• [Exercise objective]
For this exercise, repeat each entry exactly as written.

• [Data for review]
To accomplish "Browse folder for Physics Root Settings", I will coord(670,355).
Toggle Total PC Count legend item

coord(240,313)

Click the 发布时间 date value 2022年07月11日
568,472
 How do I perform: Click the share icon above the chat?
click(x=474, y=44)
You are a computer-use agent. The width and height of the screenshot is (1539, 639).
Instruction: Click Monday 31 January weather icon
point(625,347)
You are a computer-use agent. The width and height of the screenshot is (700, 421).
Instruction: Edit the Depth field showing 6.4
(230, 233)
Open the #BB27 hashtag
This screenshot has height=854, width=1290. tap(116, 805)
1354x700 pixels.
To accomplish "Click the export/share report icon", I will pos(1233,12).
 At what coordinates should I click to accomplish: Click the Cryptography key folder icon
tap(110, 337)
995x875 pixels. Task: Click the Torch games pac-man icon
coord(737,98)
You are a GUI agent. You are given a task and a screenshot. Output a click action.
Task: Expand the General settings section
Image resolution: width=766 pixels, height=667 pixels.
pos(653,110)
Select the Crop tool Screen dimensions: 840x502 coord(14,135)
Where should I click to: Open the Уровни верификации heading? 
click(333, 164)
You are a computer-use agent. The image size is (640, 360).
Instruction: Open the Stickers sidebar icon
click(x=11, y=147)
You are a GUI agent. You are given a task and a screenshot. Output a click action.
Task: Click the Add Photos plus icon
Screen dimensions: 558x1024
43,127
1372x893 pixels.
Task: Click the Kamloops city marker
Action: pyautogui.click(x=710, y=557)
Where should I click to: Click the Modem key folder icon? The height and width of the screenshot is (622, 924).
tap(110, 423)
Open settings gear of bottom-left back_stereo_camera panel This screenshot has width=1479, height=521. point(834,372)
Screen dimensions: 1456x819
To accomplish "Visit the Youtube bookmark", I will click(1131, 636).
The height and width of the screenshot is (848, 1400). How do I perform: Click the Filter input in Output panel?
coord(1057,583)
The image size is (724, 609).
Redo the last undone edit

• [Solved problem]
To accomplish "Browse folder for Physics Root Settings", I will coord(670,355).
Toggle Total PC Count legend item

coord(240,313)

Click the 发布时间 date value 2022年07月11日
568,472
 How do I perform: Click the share icon above the chat?
click(x=474, y=44)
You are a computer-use agent. The width and height of the screenshot is (1539, 639).
Instruction: Click Monday 31 January weather icon
point(625,347)
You are a computer-use agent. The width and height of the screenshot is (700, 421).
Instruction: Edit the Depth field showing 6.4
(230, 233)
Open the #BB27 hashtag
This screenshot has height=854, width=1290. tap(116, 805)
1354x700 pixels.
To accomplish "Click the export/share report icon", I will pos(1233,12).
 At what coordinates should I click to accomplish: Click the Cryptography key folder icon
tap(110, 337)
995x875 pixels. Task: Click the Torch games pac-man icon
coord(737,98)
You are a GUI agent. You are given a task and a screenshot. Output a click action.
Task: Expand the General settings section
Image resolution: width=766 pixels, height=667 pixels.
pos(653,110)
Select the Crop tool Screen dimensions: 840x502 coord(14,135)
Where should I click to: Open the Уровни верификации heading? 
click(333, 164)
You are a computer-use agent. The image size is (640, 360).
Instruction: Open the Stickers sidebar icon
click(x=11, y=147)
You are a GUI agent. You are given a task and a screenshot. Output a click action.
Task: Click the Add Photos plus icon
Screen dimensions: 558x1024
43,127
1372x893 pixels.
Task: Click the Kamloops city marker
Action: pyautogui.click(x=710, y=557)
Where should I click to: Click the Modem key folder icon? The height and width of the screenshot is (622, 924).
tap(110, 423)
Open settings gear of bottom-left back_stereo_camera panel This screenshot has width=1479, height=521. point(834,372)
Screen dimensions: 1456x819
To accomplish "Visit the Youtube bookmark", I will click(1131, 636).
The height and width of the screenshot is (848, 1400). How do I perform: Click the Filter input in Output panel?
coord(1057,583)
The image size is (724, 609).
Redo the last undone edit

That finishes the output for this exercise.